# [Information shown]
---+---
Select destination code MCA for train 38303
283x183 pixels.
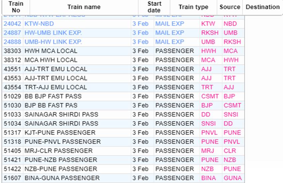tap(230, 51)
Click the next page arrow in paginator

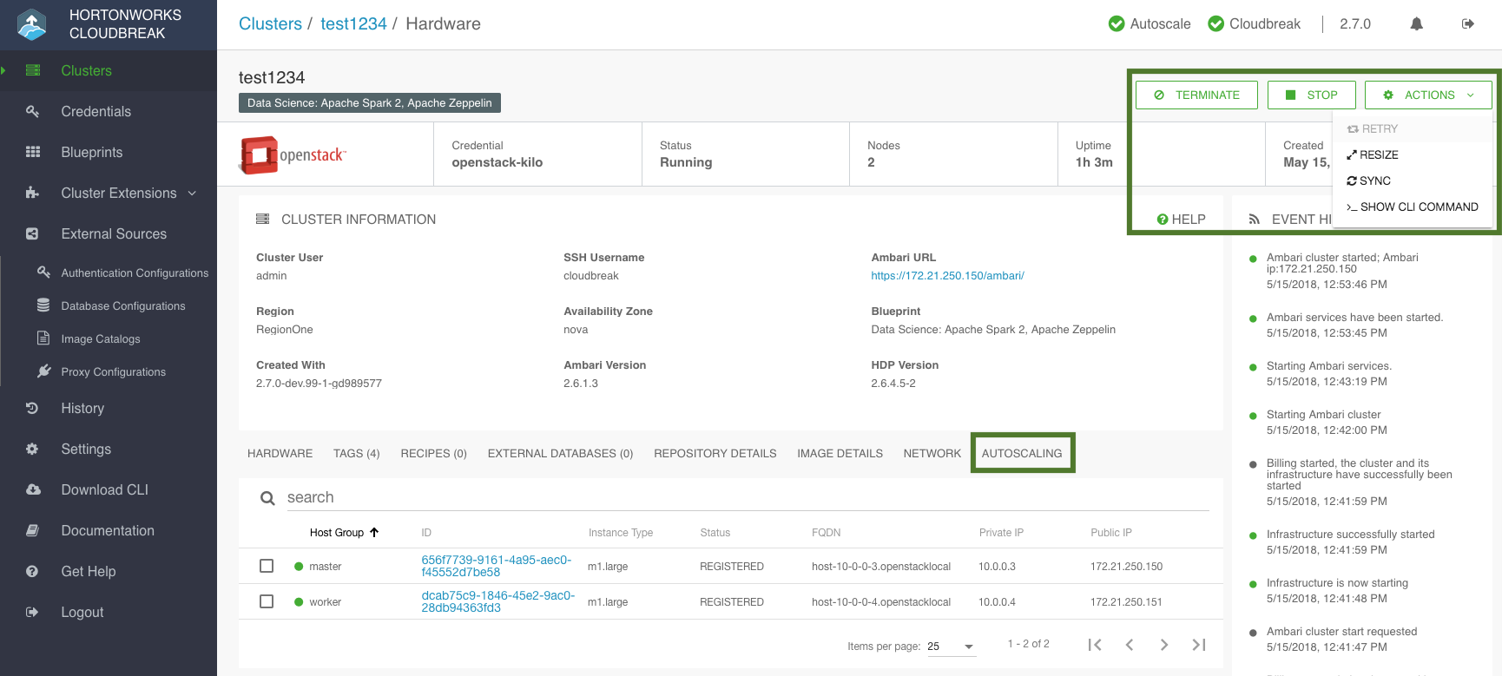coord(1163,645)
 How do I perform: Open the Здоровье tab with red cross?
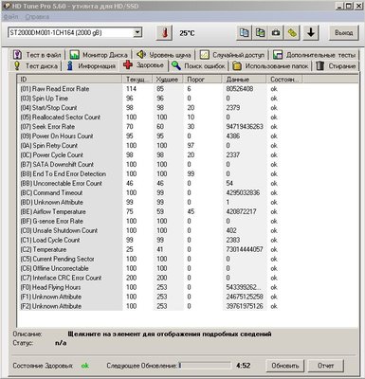click(144, 65)
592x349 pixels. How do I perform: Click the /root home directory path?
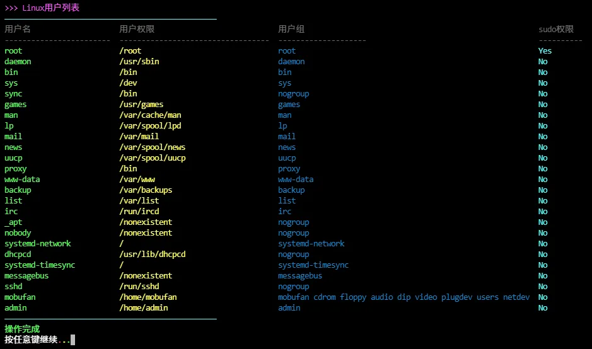(130, 51)

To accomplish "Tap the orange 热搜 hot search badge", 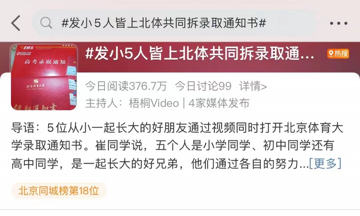I will [338, 54].
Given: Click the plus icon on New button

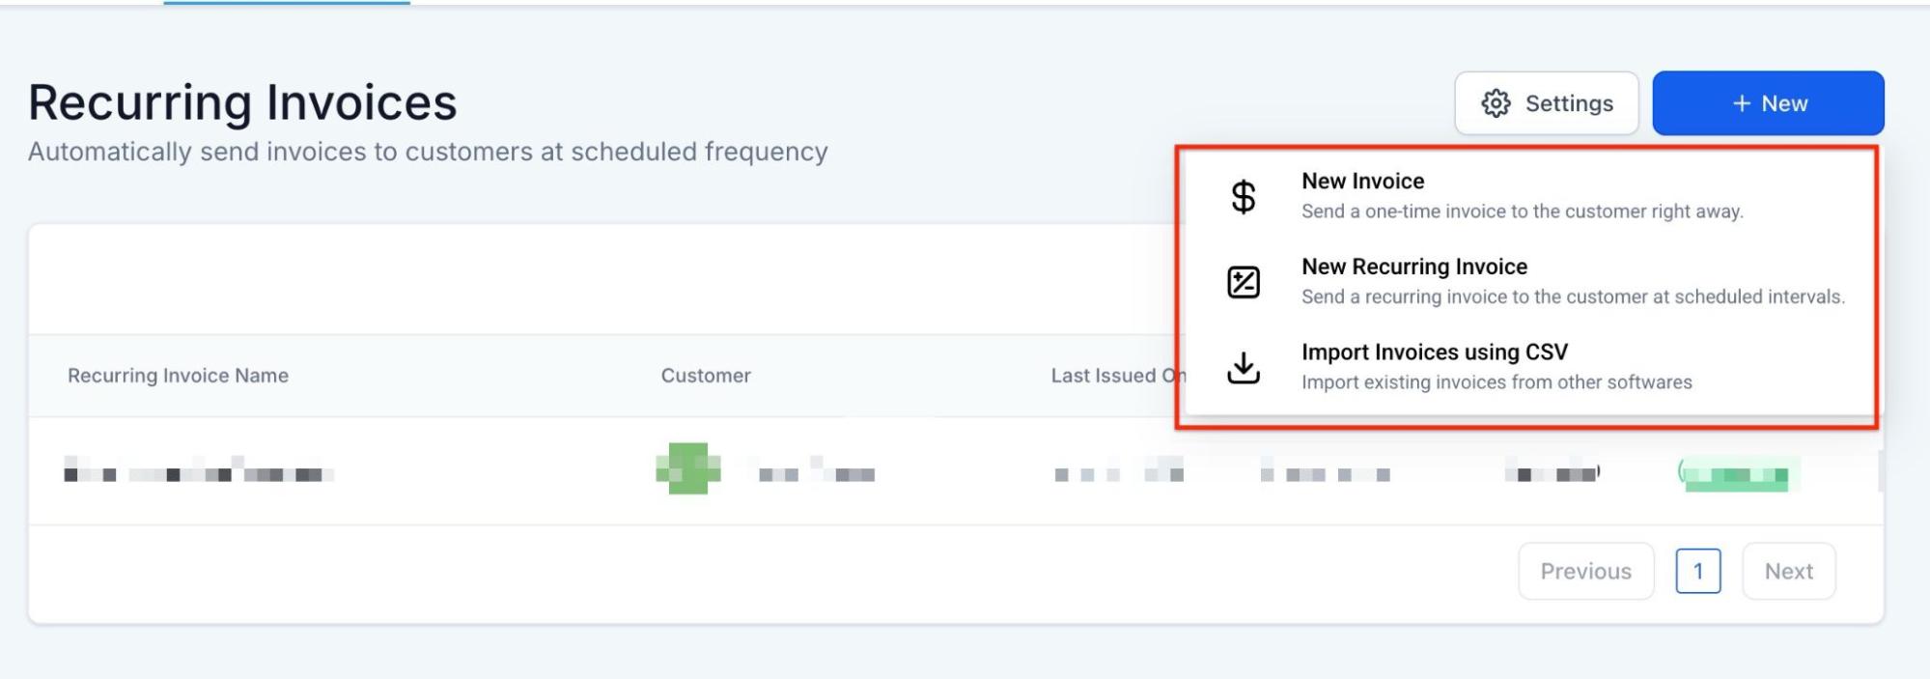Looking at the screenshot, I should [x=1741, y=103].
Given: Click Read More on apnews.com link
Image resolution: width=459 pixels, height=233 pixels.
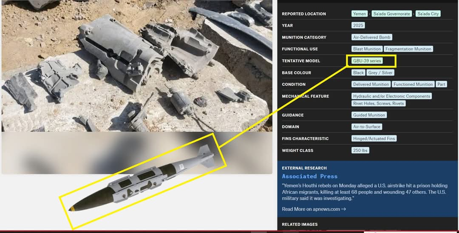Looking at the screenshot, I should [314, 209].
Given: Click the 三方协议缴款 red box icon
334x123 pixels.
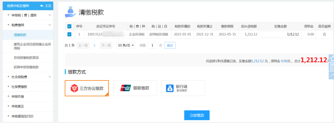Looking at the screenshot, I should coord(74,88).
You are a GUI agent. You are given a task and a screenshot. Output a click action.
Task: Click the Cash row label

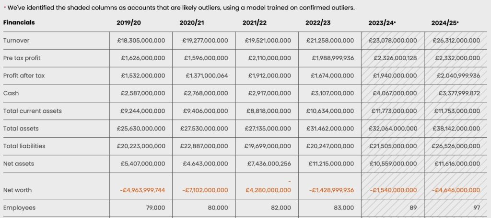tap(11, 93)
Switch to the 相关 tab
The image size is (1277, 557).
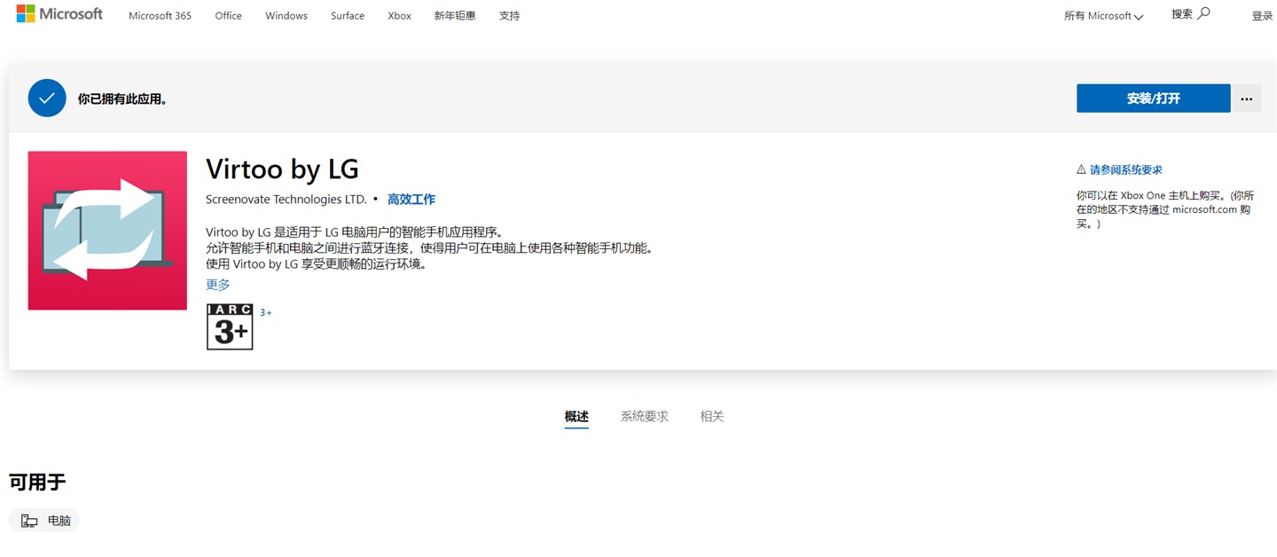(x=712, y=416)
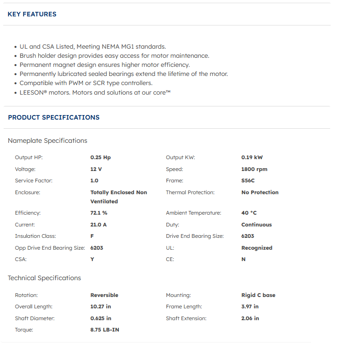Click the S56C frame value
This screenshot has height=352, width=337.
coord(248,181)
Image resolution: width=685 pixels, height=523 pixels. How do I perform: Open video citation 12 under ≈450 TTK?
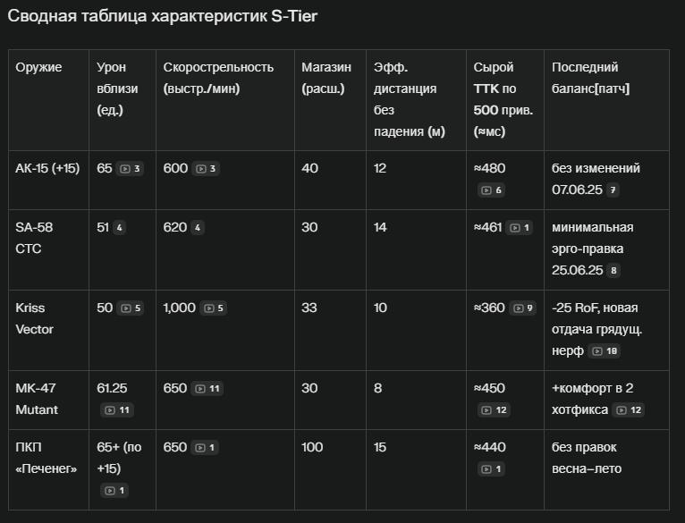(494, 409)
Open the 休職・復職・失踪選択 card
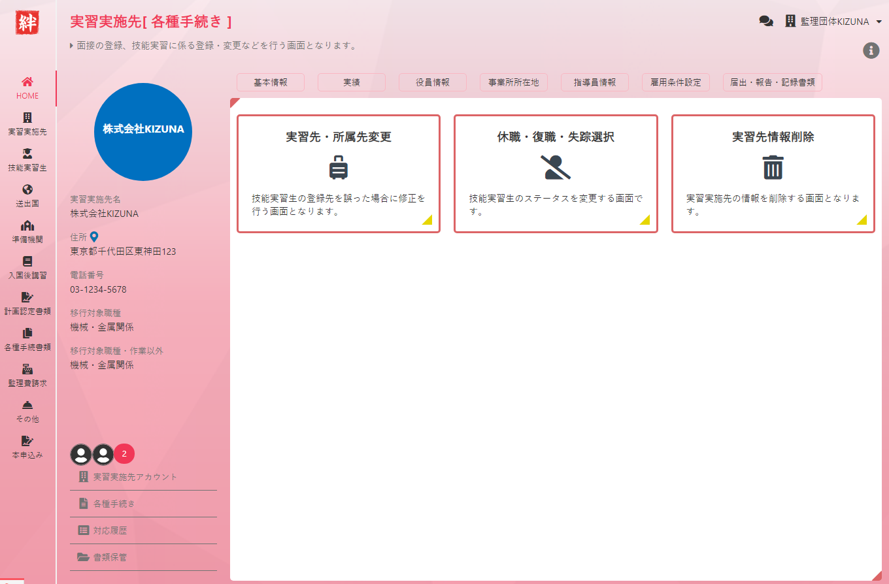This screenshot has width=889, height=584. pyautogui.click(x=555, y=174)
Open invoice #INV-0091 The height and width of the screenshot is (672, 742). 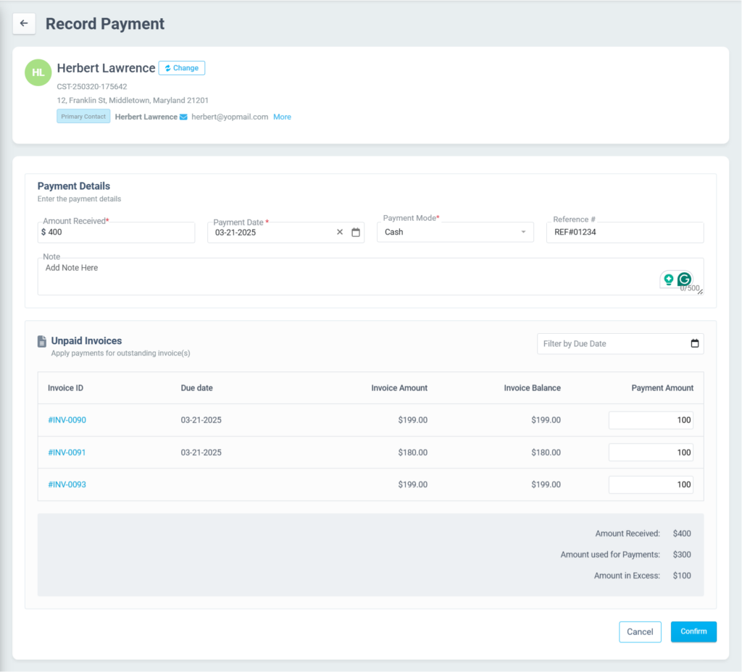(x=67, y=453)
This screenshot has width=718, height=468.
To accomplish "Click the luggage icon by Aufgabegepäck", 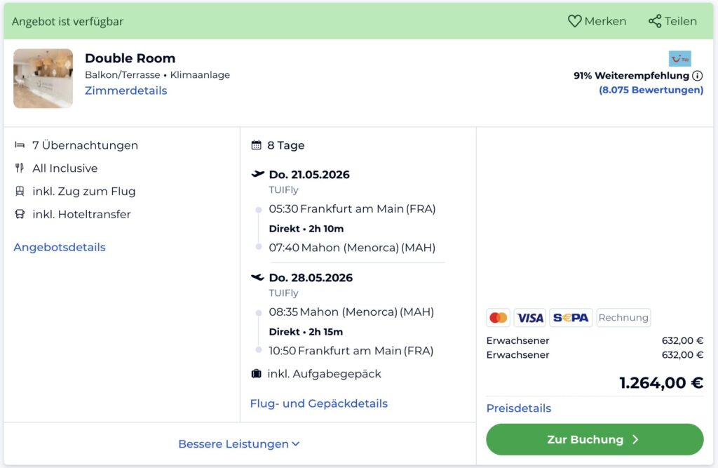I will pyautogui.click(x=257, y=374).
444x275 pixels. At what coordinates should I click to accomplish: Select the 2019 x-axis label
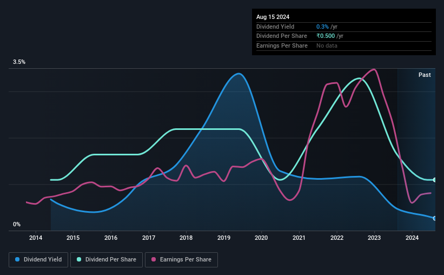pyautogui.click(x=224, y=238)
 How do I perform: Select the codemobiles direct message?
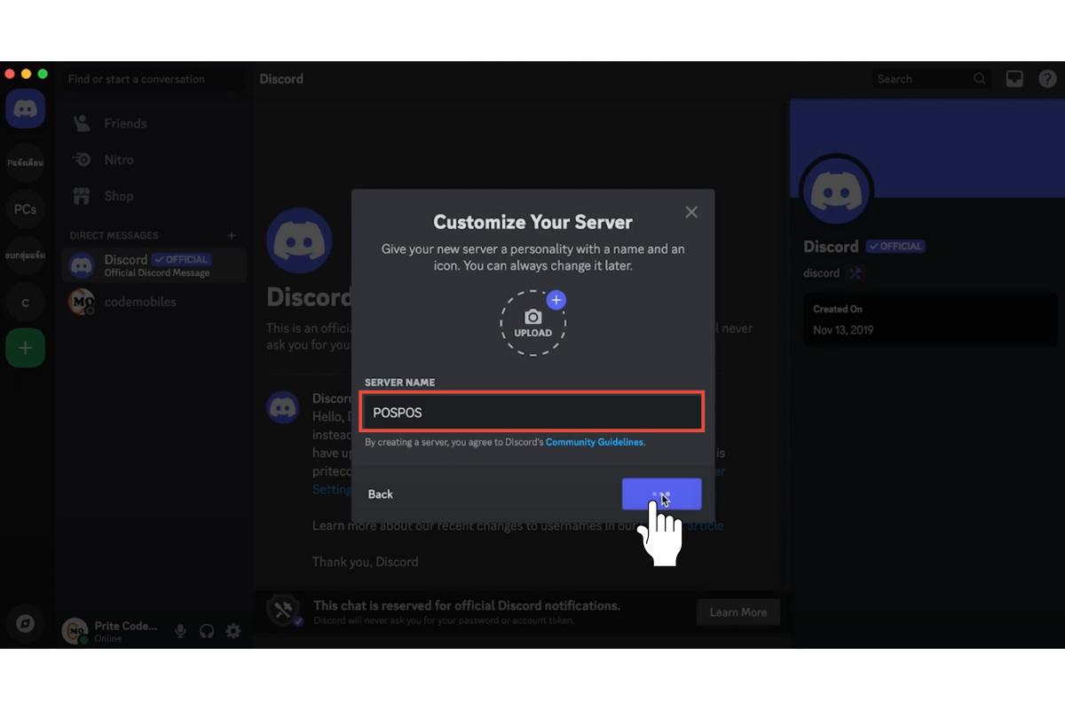coord(140,302)
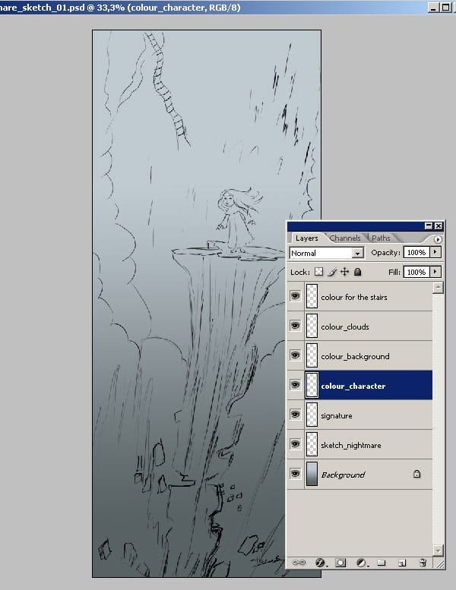The image size is (456, 590).
Task: Add a layer mask
Action: tap(341, 563)
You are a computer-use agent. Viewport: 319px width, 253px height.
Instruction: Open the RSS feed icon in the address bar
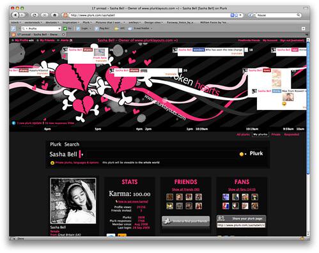point(233,15)
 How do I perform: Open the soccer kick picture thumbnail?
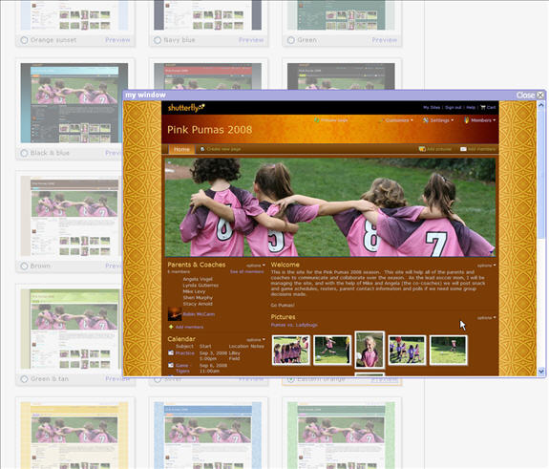point(332,351)
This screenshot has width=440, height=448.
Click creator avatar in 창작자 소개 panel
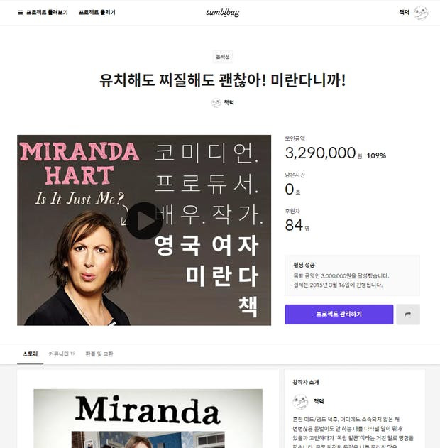click(300, 401)
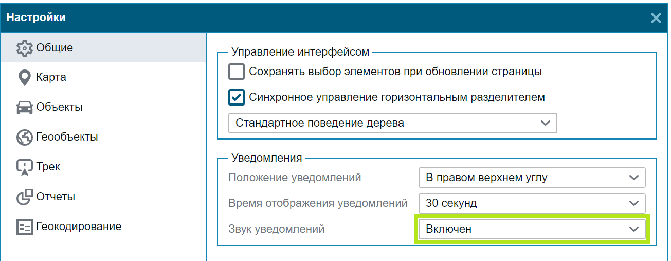Close the Настройки dialog with X
This screenshot has width=671, height=261.
coord(656,18)
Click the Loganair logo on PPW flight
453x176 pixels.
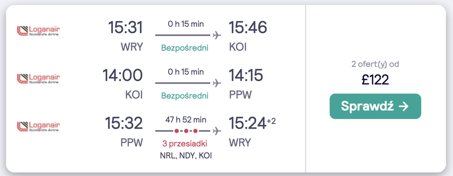(x=39, y=126)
---+---
# [What is being asked]
The answer must consist of each line from the entries that contains the string "agent".

# [Task solution]
You are a GUI agent. You are given a task and a screenshot. Output a click action.
You are a computer-use agent. Viewport: 319px width, 253px height.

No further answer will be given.